### Your goal
Look through the records below and copy each line that includes the word "computer".
————————
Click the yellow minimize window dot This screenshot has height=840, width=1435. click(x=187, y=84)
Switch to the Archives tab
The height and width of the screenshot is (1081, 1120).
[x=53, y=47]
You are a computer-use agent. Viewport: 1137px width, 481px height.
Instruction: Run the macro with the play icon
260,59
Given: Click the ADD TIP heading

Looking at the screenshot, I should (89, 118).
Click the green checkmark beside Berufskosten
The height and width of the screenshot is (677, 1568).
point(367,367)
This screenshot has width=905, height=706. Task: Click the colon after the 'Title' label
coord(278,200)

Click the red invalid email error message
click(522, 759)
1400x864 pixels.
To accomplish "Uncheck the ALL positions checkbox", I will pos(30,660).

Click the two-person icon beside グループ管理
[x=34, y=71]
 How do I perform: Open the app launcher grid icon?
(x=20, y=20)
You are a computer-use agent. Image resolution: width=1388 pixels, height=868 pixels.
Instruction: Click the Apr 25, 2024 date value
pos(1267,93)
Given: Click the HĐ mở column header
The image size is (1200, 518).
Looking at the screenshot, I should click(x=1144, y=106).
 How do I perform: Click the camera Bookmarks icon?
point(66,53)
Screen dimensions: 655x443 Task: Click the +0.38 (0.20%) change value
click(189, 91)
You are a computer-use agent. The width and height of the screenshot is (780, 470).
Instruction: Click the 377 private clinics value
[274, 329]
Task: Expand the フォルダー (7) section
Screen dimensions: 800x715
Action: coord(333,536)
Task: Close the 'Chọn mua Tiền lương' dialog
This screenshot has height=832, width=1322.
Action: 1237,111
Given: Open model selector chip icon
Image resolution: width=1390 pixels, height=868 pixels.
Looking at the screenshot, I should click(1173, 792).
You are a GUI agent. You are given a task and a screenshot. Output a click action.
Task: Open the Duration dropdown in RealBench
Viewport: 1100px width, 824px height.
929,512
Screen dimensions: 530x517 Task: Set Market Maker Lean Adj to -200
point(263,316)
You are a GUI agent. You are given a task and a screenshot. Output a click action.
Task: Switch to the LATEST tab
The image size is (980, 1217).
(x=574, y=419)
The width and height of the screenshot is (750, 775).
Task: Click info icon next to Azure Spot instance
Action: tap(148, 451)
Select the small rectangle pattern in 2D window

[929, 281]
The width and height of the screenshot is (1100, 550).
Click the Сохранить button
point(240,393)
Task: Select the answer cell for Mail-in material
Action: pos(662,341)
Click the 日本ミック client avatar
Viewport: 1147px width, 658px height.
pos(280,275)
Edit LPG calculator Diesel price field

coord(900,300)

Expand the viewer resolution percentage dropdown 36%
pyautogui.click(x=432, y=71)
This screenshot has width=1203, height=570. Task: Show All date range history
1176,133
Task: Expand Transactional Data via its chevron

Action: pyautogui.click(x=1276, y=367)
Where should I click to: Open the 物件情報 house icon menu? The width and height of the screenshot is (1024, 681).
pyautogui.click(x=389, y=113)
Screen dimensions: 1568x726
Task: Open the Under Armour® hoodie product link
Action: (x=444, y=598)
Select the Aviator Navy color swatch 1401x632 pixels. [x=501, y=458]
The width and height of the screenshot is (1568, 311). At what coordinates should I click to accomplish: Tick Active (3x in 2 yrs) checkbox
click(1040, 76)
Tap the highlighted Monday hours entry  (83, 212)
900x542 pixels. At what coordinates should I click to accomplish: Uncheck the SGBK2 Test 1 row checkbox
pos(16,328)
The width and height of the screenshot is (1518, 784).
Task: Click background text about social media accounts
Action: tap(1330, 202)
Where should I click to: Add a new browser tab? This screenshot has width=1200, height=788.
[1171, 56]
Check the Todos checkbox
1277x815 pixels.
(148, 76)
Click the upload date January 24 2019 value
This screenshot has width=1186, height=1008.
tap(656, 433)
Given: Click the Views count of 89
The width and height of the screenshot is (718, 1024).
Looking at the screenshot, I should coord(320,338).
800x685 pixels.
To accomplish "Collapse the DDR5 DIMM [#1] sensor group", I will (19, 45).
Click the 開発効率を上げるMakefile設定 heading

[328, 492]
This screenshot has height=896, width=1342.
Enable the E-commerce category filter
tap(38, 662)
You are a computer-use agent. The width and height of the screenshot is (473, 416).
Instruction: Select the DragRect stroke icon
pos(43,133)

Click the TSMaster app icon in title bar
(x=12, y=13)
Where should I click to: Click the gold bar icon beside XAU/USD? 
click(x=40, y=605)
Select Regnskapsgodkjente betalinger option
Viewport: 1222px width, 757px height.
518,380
————————
### Finished exercise
You are a computer-use agent. Viewport: 1137px width, 481px height.
You are a computer-use agent. Image resolution: width=1388 pixels, height=868 pixels.
You are a computer-use agent. The width and height of the screenshot is (780, 470).
You are a computer-use agent. The width and height of the screenshot is (473, 416).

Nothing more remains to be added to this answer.